I wasn’t going to moan about the French being on strike. It is an unfair stereo type. Most people here on the Côte d’Azur work very hard for not much money. If you are lucky enough to work for the government, then I’m sure you don’t want to see your wages and conditions being cut. Like Cameron I’m not very interested in politics and I’m not going to start now so I took very little note of what the dispute was actually about. But the second train strike in as many months is a bloody pain in the backside!
I live in one of the most congested stretches of land in France; the Côte d’Azur is just a small strip of land squeezed between the hills and the sea. When I came to live here I thought local public transport was wonderful; clean, frequent and cheap, until I got my first job. I soon had to buy a scooter as the bus to my local place of work stopped driving at 7.30pm and we had to work till 8pm. I was surprised everyone has a car here as the train and the bus are just so cheap. Now I know, you do need a plan B.

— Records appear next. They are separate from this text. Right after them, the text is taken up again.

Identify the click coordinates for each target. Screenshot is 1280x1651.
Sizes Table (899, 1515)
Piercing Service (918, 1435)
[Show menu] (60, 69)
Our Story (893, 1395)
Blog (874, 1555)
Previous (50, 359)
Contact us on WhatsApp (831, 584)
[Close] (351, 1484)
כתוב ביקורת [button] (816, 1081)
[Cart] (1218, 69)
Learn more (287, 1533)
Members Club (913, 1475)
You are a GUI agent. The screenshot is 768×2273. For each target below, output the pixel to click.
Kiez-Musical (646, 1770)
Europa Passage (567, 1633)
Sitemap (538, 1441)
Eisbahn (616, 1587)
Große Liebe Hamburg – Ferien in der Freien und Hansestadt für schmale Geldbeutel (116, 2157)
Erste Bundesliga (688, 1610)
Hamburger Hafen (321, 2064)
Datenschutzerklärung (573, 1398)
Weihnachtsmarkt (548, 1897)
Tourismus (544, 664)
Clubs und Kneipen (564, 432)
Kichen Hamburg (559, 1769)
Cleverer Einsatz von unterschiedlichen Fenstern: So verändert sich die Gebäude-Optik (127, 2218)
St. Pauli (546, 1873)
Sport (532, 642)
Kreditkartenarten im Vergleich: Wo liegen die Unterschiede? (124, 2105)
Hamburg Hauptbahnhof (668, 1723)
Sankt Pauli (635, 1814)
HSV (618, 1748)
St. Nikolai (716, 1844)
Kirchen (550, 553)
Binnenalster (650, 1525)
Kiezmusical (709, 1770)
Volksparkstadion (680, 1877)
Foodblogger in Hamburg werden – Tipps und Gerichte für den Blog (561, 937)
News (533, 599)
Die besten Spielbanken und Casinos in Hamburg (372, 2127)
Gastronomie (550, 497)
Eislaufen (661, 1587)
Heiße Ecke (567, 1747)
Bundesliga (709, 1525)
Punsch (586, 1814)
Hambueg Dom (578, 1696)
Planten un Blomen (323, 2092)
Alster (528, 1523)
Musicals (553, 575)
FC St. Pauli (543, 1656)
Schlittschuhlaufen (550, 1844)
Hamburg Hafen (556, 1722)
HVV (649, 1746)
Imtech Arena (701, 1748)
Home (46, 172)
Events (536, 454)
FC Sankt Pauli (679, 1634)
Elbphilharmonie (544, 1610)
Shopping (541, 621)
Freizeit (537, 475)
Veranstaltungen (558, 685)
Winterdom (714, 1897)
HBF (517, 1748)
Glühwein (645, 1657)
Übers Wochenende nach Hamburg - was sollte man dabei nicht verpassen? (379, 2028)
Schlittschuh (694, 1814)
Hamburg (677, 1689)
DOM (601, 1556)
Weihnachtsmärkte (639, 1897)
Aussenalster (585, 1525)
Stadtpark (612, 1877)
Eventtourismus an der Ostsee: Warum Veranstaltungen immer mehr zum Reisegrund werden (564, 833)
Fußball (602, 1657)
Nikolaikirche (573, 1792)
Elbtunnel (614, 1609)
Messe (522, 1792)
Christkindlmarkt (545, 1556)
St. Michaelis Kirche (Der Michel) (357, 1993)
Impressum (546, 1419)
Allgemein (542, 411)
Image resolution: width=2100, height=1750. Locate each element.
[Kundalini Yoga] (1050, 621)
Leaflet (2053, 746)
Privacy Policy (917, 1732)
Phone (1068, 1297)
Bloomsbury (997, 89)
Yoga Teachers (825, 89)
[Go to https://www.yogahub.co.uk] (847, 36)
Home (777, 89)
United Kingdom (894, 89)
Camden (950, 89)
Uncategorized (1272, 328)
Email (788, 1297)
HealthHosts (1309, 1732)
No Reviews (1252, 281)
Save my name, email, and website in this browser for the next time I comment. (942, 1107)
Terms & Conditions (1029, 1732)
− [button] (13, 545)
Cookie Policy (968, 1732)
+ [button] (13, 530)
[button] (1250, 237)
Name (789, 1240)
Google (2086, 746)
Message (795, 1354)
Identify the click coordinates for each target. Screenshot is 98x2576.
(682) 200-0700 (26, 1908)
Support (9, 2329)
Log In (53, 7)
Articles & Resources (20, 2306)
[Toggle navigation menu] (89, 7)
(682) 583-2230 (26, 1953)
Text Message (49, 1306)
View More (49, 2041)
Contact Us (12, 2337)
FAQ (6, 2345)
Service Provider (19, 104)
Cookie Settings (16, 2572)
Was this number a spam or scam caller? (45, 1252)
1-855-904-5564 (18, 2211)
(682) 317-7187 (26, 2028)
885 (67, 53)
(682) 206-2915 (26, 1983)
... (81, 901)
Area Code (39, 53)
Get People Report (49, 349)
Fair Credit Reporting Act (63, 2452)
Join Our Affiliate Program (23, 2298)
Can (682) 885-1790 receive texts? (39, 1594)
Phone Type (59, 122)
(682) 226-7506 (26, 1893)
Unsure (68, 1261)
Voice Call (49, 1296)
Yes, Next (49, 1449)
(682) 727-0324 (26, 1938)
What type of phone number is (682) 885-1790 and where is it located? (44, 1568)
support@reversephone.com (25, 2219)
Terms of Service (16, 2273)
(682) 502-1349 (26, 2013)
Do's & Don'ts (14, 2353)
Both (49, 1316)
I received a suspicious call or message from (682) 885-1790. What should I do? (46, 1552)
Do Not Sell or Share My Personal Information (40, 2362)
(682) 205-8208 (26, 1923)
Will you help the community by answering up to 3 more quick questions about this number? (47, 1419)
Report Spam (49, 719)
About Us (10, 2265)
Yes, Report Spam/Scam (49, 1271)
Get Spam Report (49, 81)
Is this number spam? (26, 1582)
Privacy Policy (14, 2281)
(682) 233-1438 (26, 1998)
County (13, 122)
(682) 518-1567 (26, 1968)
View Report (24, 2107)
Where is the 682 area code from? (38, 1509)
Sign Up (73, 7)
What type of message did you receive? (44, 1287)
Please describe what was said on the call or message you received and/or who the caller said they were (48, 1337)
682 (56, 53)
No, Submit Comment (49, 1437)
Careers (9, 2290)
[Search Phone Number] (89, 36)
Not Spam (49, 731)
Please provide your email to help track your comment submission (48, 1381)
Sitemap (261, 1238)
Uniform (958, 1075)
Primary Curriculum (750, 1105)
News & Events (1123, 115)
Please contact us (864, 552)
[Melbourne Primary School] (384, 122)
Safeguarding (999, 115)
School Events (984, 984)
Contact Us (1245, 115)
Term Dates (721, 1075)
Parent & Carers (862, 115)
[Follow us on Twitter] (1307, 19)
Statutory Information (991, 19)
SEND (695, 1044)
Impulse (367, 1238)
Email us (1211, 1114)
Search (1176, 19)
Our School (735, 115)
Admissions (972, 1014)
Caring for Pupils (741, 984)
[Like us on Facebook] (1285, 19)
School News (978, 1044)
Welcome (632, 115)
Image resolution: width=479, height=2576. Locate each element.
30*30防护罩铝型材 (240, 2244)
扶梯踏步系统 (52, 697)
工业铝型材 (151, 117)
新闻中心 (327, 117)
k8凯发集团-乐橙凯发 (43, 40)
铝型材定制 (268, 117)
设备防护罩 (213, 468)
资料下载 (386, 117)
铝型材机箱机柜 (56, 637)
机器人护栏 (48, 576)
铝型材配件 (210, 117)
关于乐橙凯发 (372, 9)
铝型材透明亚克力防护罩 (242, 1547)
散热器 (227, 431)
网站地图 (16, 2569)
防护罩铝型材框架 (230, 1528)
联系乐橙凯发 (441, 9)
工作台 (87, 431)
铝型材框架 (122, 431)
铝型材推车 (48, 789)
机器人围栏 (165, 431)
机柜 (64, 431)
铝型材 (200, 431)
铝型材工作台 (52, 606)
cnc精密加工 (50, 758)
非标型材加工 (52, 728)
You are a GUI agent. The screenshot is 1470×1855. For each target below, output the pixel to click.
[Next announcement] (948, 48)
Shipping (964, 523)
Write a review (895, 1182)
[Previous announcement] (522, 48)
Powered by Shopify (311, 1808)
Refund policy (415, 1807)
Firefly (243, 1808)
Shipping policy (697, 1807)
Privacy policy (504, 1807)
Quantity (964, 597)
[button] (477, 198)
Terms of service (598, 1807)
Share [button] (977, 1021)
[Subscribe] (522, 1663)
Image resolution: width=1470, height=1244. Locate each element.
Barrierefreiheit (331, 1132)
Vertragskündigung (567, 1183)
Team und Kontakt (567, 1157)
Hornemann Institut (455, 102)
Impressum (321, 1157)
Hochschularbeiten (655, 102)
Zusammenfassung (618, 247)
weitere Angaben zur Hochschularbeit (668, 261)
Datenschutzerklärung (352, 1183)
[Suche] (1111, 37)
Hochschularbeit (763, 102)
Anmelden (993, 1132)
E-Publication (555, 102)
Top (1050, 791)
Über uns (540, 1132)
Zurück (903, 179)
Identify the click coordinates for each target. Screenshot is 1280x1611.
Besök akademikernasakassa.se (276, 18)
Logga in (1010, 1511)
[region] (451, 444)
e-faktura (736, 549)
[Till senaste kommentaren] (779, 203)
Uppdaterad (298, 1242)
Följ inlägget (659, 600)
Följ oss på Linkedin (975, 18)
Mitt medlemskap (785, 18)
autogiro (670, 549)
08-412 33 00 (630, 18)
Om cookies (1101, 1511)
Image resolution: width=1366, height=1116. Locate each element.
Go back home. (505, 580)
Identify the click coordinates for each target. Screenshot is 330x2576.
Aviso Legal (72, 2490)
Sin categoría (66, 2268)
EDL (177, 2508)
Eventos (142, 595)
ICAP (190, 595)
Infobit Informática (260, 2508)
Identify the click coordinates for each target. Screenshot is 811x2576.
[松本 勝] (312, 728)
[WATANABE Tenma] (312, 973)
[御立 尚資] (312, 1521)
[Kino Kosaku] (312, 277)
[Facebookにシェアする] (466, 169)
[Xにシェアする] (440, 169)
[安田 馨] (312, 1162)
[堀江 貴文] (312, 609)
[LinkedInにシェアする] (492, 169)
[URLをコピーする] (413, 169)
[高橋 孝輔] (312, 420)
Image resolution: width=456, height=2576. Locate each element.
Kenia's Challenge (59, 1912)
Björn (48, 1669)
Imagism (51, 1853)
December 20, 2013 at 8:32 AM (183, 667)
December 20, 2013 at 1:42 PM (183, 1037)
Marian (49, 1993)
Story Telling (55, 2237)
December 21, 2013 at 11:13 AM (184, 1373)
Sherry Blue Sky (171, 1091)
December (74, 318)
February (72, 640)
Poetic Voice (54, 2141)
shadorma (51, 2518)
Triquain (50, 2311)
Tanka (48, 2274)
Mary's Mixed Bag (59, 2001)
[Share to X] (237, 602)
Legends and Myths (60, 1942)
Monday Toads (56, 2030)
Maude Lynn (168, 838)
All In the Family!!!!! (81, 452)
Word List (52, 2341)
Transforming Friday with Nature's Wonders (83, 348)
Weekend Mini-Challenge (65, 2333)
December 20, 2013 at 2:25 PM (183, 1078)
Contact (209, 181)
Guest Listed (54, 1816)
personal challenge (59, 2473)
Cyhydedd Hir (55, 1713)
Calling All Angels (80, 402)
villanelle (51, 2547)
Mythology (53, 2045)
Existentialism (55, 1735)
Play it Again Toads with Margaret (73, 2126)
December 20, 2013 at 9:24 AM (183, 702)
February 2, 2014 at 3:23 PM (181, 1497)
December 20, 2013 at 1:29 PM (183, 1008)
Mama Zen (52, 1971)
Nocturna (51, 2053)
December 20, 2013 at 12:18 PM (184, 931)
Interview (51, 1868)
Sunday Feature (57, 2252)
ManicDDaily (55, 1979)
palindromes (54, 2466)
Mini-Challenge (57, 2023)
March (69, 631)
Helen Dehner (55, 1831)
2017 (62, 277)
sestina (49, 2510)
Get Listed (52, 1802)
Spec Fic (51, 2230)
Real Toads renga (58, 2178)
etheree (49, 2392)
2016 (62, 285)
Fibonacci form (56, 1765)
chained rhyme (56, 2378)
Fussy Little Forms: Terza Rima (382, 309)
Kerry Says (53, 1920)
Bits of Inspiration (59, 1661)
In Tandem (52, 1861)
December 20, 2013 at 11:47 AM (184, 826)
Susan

I hate taking the car to Monaco, with toll roads and parking it works out at about 8X the price of my rail card and as there was a strike, the roads were very congested. Mind you it is hard to stay annoyed long on the Côte d’Azur; the sun is shining, I’m able to sit and write my blog outside, surrounded by palm trees and tonight I won’t have to run down that hill to catch the 20.13 train home, instead I get to drive around the Monaco circuit like a formula one driver.
Needless to say, that book two is going to be influenced by commuting and Cameron will at some point take a train. A large part of the second book is being written on the train and in Monaco station, and I hope tomorrow we will be back to normal.